### EXERCISE TASKS
A – In the text about the Secret Six comic collection, which issues does SECRET MONEY AND MURDER collect?
B – Carry on the text about the Secret Six comic collection from the point where it stops.

### TEXT SHOWN
-*-*-

The gang’s all Catman, Scandal, Deadshot, Ragdoll and their new recruits gear up to get out of dodge after a contract has been put out on the Secret Six. Join the team as they shoot, swindle, and scam their way out of the most dangerous parts of the DC Universe, and the grips of its most dangerous killers!
New York Times best-selling writer Gail Simone (BATGIRL, Red Sonja, Deadpool), is joined by artists Nicola Scott (EARTH 2), Douglas Hazlewood (TEEN TITANS), Javier Pina (SWAMP THING) and more in SECRET MONEY AND MURDER (collects SECRET SIX #1-14), for the most brutal battles yet of the DCU's band of baddies!
Gail Simone is a comic book writer well-known for her work on Birds of Prey (DC), Wonder Woman (DC), and Deadpool (Marvel), among others, and has also written humorous and critical commentary on comics and the comics industry such as the original "Women in Refrigerators" website and a regular column called "You'll All Be Sorry".
Hell yea. This series still rocks. The Secret Six have new members but the same old dysfunction! Now that the first volume got all the pleasantries and introduction out of the way, Gail Simone starts doing what she does and knocks it out of the park with a second volume that’s even funnier and more focused than the first. The Six get caught up managing a slavery ring, have a run-in with Wonder Woman, and in the book’s best arc, find themselves in the middle of a deadly hunt for a bonafide Get-Out-Of-Hell-Free Card! Gail Simone’s version of a pacifist and philosophical Bane is fantastic and it’s criminal that this series isn’t talked about more!
I enjoyed this book a lot more than the first. This is where the characters and story really seem to come into their own. Gail Simone writes Bane better than anyone else, and he is easily the best character in this book. I loved the first story arc involving the team having to carry an asset cross-country. The second arc, involving an island of slaves was not as good, but I did enjoy Wonder Woman showing up. I’m excited to see where this series goes as I think Simone has a great handle on these characters. The characters are really the strength of this book as most of the stories so far have just been okay.

-*-*-

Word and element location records

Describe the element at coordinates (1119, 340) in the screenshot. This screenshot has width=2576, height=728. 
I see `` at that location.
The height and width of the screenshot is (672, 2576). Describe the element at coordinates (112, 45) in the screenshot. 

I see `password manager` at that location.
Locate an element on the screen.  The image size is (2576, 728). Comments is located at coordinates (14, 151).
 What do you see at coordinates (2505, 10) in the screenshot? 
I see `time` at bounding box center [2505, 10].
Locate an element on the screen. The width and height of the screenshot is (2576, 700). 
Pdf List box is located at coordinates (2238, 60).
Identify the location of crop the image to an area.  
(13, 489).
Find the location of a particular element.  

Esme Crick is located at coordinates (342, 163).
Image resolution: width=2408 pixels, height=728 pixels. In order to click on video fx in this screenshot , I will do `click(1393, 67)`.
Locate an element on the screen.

-*-*-

### ANSWERS TO THE TASKS
A – It collects SECRET SIX #1-14.

B –
I'm really enjoying this series and I love having Nicola Scott on the art! Every page was gorgeous and it just added to a comic with some of the most interesting writing I've read in a comic in quite some time. Again, even more so than the last one, you see the start of such terrifying concepts as Clean Room with "Junior" in this book. The most interesting part about Junior, Jeannete and Artemis' introductions (to this series anyway) is that their backstories are so sympathetic that you feel for them, even as you understand that the plot is working against them in a lot of ways.
I read the Birds of Prey issue where they lost Knockout a while back but I forgot most of the details. It was sad to see Scandal grieving for her and seeing her in all of the tall gorgeous red heads that kept crossing her path. Scandal's bond with Bane was interesting and sweet in a way you don't often see without a writer inevitably pushing the male protector and his charge into a romantic situation. Thus far, I feel certain that isn't Simone's plan and I'm glad for it. Though Bane's protectiveness over Scandal veers into infantilizing a tiny bit for me.
Junior was absolutely terrifying. The Alcatraz heist and the multi million dollar bounty on the Secret Six's heads was really fun to read. The plots just keep getting better in this series.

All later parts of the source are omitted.